In the days when Rose and I had been friends, when she was my boss – editor of the books section of the Weekend Digest - and I was her deputy, she beguiled me with her domestic tales. I can see her now: head bent over a book, or a piece of copy, hugging a mug of coffee to her chest, dropping those details into an atmosphere that snapped and crackled with other considerations. Parsley caught a mouse. Nathan bought me a white penstemon and I planted it by the lavender. The washing-machine flooded. I pictured the grey scum running over the kitchen floor, the scrabble to mop it up, the penstemons nodding in the breeze. I eavesdropped on the family exchanges, with all their coded allusions and easy shorthand. Poppy’s challenge to her brother: ‘When were you born, then?’ And clever Sam’s riposte: ‘Before you, you dag.’
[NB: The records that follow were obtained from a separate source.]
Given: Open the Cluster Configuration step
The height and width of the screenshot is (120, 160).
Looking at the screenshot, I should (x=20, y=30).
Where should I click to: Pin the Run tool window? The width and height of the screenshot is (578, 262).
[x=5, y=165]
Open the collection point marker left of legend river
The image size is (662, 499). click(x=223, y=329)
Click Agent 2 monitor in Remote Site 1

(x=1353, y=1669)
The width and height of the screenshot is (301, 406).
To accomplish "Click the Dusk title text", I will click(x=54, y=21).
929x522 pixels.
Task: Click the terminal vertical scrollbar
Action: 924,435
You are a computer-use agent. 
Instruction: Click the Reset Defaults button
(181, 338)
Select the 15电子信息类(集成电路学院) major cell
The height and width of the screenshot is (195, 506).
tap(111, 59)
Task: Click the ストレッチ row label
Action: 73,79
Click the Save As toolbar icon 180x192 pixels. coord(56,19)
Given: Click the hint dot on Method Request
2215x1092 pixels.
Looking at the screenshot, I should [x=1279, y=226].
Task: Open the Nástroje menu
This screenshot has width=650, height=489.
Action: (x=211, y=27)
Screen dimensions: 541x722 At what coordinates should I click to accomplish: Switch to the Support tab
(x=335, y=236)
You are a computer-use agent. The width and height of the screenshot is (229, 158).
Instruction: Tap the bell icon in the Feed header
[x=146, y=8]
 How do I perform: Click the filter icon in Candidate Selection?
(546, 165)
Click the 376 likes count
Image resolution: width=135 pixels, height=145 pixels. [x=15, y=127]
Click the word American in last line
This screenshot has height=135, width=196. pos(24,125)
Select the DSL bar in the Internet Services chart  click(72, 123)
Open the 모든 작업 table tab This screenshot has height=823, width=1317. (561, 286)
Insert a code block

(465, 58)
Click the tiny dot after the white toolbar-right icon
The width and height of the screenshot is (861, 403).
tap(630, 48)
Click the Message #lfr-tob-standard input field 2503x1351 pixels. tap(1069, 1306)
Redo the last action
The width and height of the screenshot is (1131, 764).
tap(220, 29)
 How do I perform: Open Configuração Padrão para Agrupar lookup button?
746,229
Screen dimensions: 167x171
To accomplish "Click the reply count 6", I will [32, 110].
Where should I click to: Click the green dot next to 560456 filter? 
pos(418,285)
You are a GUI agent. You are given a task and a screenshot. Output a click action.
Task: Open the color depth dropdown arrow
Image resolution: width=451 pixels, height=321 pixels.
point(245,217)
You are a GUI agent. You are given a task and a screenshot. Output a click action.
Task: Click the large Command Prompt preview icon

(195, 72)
Rose’s family portrait was chocolate box, framed by comfortable, warm words. Then it had been foreign to me, that pretty picture. I don’t have a family and it doesn’t bother me, I’d told Rose. Nor did I want children. Why hang a millstone round your neck?
Looking back, I should have insisted that she told me what she had left out. But when I asked, Rose laughed, all apology and sweetness. ‘There’s nothing to leave out.’
How would she couch her reply today?
I’ll never know. Never again will I hustle her into a coffee shop, or accompany her on the walks she liked so much. Or pick up the phone and demand, ‘What do you think?’ Never again will I observe her huddled over a pile of books, sifting through them with the greed of a child let loose in the pick’n’ mix.
Between us lies the deepest and darkest of silences, sinister in its composition of pain and betrayal. And absolutely appropriate.